* ASSIGNMENT: In the data below, find the line containing "Open the Support"; reproduce that line and all subsequent lines exactly, and nothing else.

==== PROVIDED DATA ====

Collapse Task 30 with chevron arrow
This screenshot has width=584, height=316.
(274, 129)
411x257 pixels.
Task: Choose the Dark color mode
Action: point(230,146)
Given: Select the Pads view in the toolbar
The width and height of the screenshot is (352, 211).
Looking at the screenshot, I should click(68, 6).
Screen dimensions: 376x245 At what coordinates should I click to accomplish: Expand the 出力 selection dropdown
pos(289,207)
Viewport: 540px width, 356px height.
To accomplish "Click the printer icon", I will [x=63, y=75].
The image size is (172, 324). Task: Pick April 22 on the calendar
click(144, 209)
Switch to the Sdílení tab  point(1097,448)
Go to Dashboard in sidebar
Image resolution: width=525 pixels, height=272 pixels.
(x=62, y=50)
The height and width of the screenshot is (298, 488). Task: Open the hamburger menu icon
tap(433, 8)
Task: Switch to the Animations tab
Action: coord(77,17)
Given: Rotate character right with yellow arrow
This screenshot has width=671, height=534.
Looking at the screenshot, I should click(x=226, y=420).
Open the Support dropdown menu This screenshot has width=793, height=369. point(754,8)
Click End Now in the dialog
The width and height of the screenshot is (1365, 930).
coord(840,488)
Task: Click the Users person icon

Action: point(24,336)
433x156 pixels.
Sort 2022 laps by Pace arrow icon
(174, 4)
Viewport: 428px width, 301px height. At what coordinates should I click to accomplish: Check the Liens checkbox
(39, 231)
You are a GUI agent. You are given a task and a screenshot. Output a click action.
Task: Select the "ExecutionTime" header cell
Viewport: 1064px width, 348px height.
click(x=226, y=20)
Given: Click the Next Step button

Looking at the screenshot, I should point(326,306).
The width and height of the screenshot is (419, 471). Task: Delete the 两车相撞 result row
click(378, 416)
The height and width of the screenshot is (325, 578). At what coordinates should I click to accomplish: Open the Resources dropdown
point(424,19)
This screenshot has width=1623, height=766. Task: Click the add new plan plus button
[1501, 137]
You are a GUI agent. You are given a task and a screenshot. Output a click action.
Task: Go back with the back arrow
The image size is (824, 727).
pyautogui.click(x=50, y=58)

====

* PROBLEM SOLUTION:
Open the Support dropdown menu This screenshot has width=793, height=369. point(754,8)
Click End Now in the dialog
The width and height of the screenshot is (1365, 930).
coord(840,488)
Task: Click the Users person icon

Action: point(24,336)
433x156 pixels.
Sort 2022 laps by Pace arrow icon
(174, 4)
Viewport: 428px width, 301px height. At what coordinates should I click to accomplish: Check the Liens checkbox
(39, 231)
You are a GUI agent. You are given a task and a screenshot. Output a click action.
Task: Select the "ExecutionTime" header cell
Viewport: 1064px width, 348px height.
click(x=226, y=20)
Given: Click the Next Step button

Looking at the screenshot, I should point(326,306).
The width and height of the screenshot is (419, 471). Task: Delete the 两车相撞 result row
click(378, 416)
The height and width of the screenshot is (325, 578). At what coordinates should I click to accomplish: Open the Resources dropdown
point(424,19)
This screenshot has width=1623, height=766. Task: Click the add new plan plus button
[1501, 137]
You are a GUI agent. You are given a task and a screenshot. Output a click action.
Task: Go back with the back arrow
The image size is (824, 727).
pyautogui.click(x=50, y=58)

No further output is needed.